DATA.
============

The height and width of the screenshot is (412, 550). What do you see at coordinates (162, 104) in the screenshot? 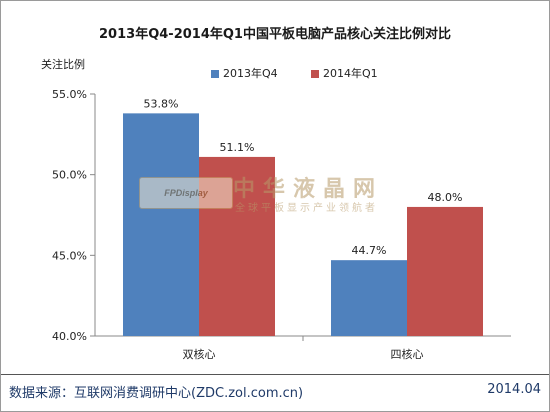
I see `data-label: 53.8%` at bounding box center [162, 104].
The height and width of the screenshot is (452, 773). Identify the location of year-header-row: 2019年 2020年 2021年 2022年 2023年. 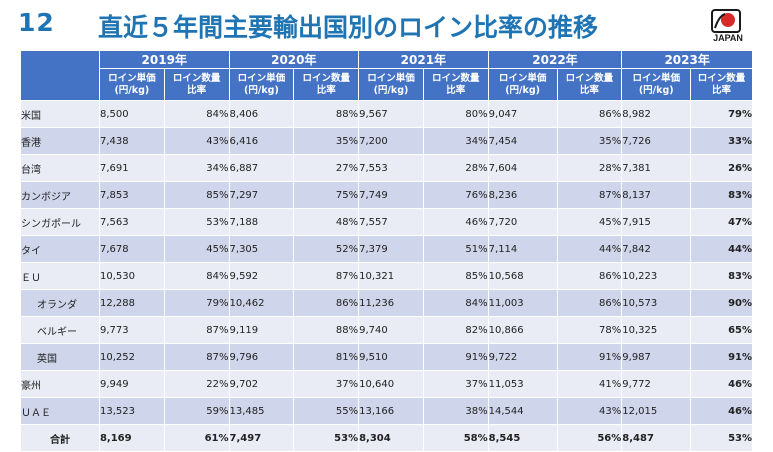
(386, 76).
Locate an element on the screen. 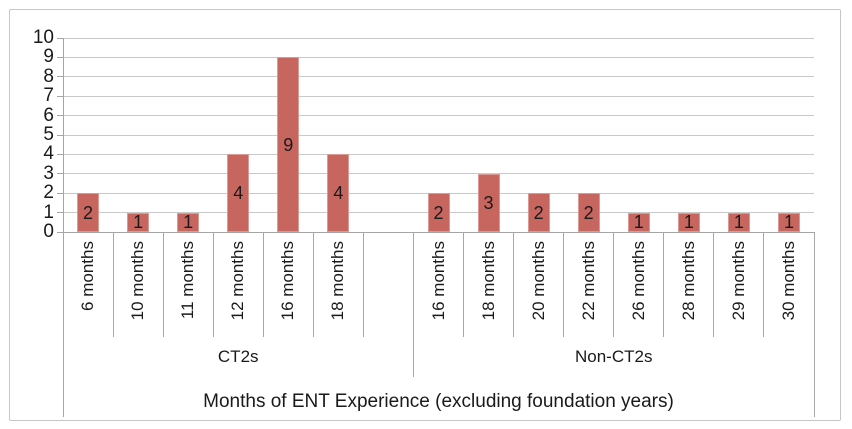  bar-value-label: 9 is located at coordinates (288, 144).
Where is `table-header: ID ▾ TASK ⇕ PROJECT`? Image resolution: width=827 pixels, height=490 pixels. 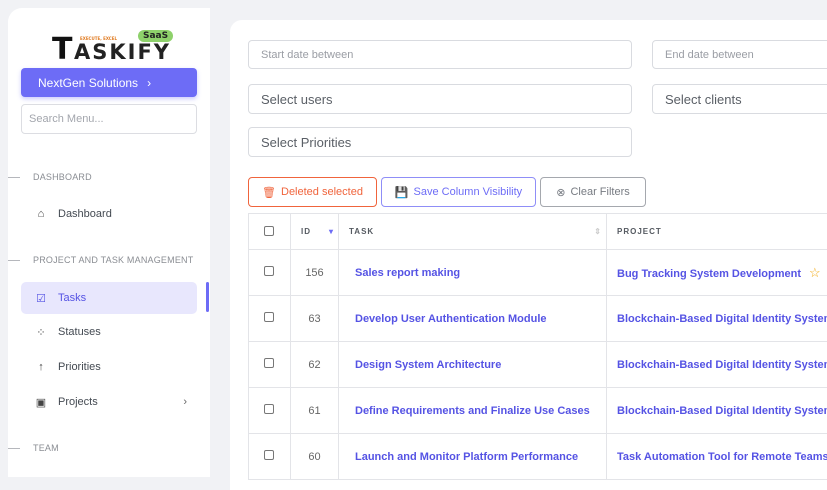 table-header: ID ▾ TASK ⇕ PROJECT is located at coordinates (538, 232).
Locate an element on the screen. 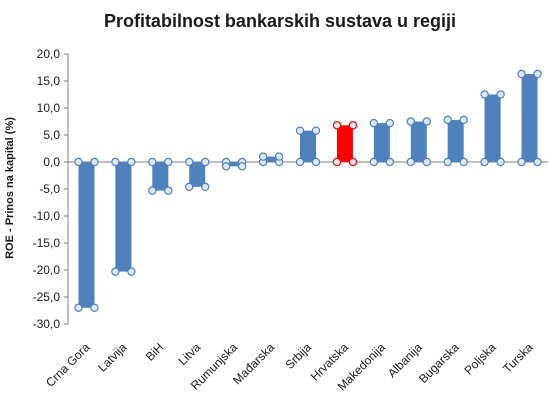 The width and height of the screenshot is (550, 420). bar-turska is located at coordinates (530, 118).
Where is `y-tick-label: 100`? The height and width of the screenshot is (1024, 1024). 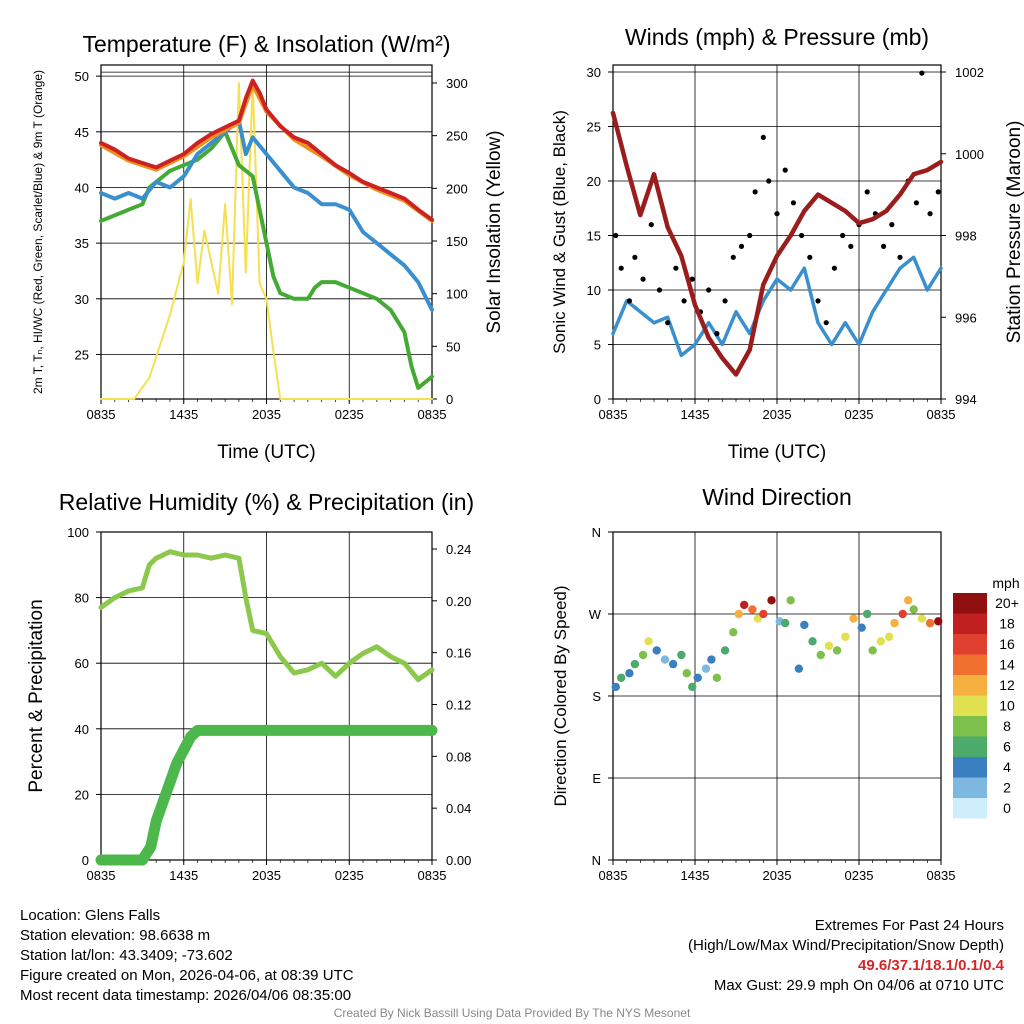
y-tick-label: 100 is located at coordinates (78, 532).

============

THE TASK. Could you quote the lines of the material from the one containing "is (1024, 1024)." through the end of the material, inclusive, leaving out the pictures?

RESULT OF THE TASK.
Where is `y-tick-label: 100`? The height and width of the screenshot is (1024, 1024). 
y-tick-label: 100 is located at coordinates (78, 532).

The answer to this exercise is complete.